Peraturan Politbiro Nomor 205-QĐ/TW tanggal 23 September 2019 tentang pengendalian kekuasaan dalam pekerjaan kepegawaian dan pemberantasan korupsi dalam jabatan dan kekuasaan dianggap sebagai "perisai institusional" untuk mencegah penyalahgunaan kekuasaan. Dokumen ini menetapkan kerangka hukum untuk pengendalian kekuasaan di seluruh tahapan perencanaan, pelatihan, pengangkatan, rotasi hingga pemberhentian dan penggantian kader, dengan semangat: "Jangan biarkan orang yang tidak memiliki kualitas, kemampuan, dan prestise untuk menduduki posisi kepemimpinan dan manajemen"[6] . Oleh karena itu, mekanisme pengangkatan harus terkait erat dengan hasil, produk kerja dan prestise sosial; jangan biarkan 'korupsi dalam jabatan dan kekuasaan' dalam bentuk apa pun. Terus melembagakan Peraturan 205-QĐ/TW ke dalam dokumen hukum dan peraturan daerah merupakan persyaratan yang diperlukan, memastikan bahwa mekanisme pengendalian kekuasaan beroperasi secara terpadu dan saling terkait dari tingkat pusat hingga tingkat akar rumput, menghilangkan "area abu-abu" dalam kepegawaian.
Ketiga, tingkatkan keterbukaan dan transparansi – suatu bentuk kontrol sosial yang efektif atas kekuasaan.
Transparansi dalam pekerjaan personalia bukan hanya persyaratan moral tetapi juga alat untuk mengendalikan kekuasaan melalui mekanisme. Mulai dari perencanaan, seleksi, pengangkatan, rotasi hingga penghargaan dan tindakan disiplin – semua proses perlu diungkapkan secara publik pada tingkat yang sesuai, dengan mekanisme umpan balik dari organisasi dan masyarakat.

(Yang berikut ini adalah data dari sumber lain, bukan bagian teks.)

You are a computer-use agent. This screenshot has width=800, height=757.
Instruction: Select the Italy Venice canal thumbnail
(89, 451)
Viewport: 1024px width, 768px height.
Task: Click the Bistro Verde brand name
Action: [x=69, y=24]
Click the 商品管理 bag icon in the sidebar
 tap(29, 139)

Oleh karena itu, "Peraturan dan prosedur tentang pekerjaan personalia semakin banyak dikeluarkan secara lebih sinkron, demokratis, transparan, dan ketat; pengangkatan dan nominasi kandidat untuk jabatan memiliki banyak inovasi, memastikan orang yang tepat, pekerjaan yang tepat, dan prosedur yang tepat" [7]. Keterbukaan dan transparansi adalah langkah-langkah untuk memeriksa dan mengawasi kekuasaan dan landasan untuk membangun kepercayaan politik antara Partai dan rakyat – suatu elemen yang memastikan kekuatan kepemimpinan Partai di era baru.
Keempat, pengendalian kekuasaan harus berjalan seiring dengan mendorong inovasi dan melindungi pejabat yang berani berpikir dan bertindak.

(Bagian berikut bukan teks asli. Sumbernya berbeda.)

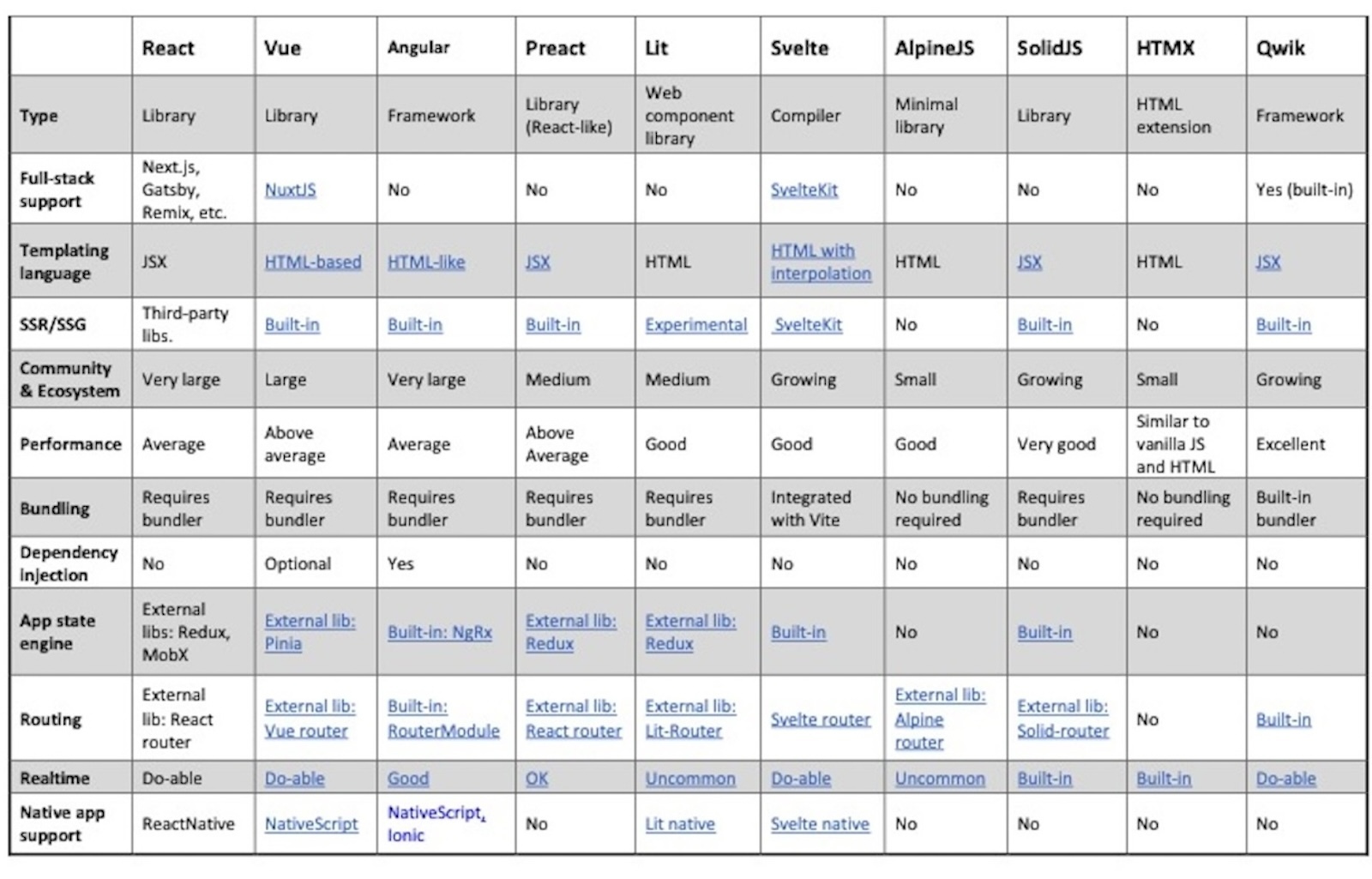Open the Svelte native link
Viewport: 1372px width, 879px height.
click(x=819, y=824)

Mengendalikan kekuasaan tidak berarti menekan dinamisme dan kreativitas pejabat. Sebaliknya, lembaga yang baik harus mengikat dengan disiplin dan menginspirasi semangat inovasi dan tanggung jawab politik untuk kepentingan bersama. Pengendalian bertujuan untuk memastikan bahwa kekuasaan digunakan ke arah yang benar; dorongan bertujuan untuk memastikan bahwa kekuasaan digunakan secara paling efektif. Kedua elemen ini tidak bertentangan tetapi saling melengkapi dalam keseluruhan sistem pemerintahan yang jujur. Kesimpulan No. 14-KL/TW tanggal 22 September 2021 dari Politbiro dengan jelas menyatakan: "Mendorong dan melindungi pejabat yang dinamis dan kreatif untuk kepentingan bersama"[8]. Semangat dokumen ini membuka pemikiran kelembagaan baru: membangun mekanisme untuk "melindungi para pelopor," mendorong pejabat untuk berani berpikir, berani bertindak, dan berani mengambil tanggung jawab – terutama di bidang baru tanpa preseden. Untuk mencapai hal ini, perlu dirancang "penyangga kelembagaan," juga dikenal sebagai "kotak pasir pelayanan publik," yang memungkinkan pejabat untuk bereksperimen dengan inisiatif kebijakan dalam lingkup yang jelas, dengan risiko terbatas, pengawasan independen, dan mekanisme pengecualian bersyarat. Ini adalah pendekatan institusional modern yang memastikan kekuasaan dikendalikan secara ketat tetapi tidak dibatasi secara kaku, memungkinkan setiap pejabat untuk melepaskan potensi kreatif mereka dalam kerangka hukum. Ketika kekuasaan terikat oleh tanggung jawab dan sekaligus didorong oleh insentif untuk inovasi, institusi akan menjadi "ekosistem politik positif" di mana disiplin dan kreativitas berjalan beriringan untuk tujuan pembangunan nasional.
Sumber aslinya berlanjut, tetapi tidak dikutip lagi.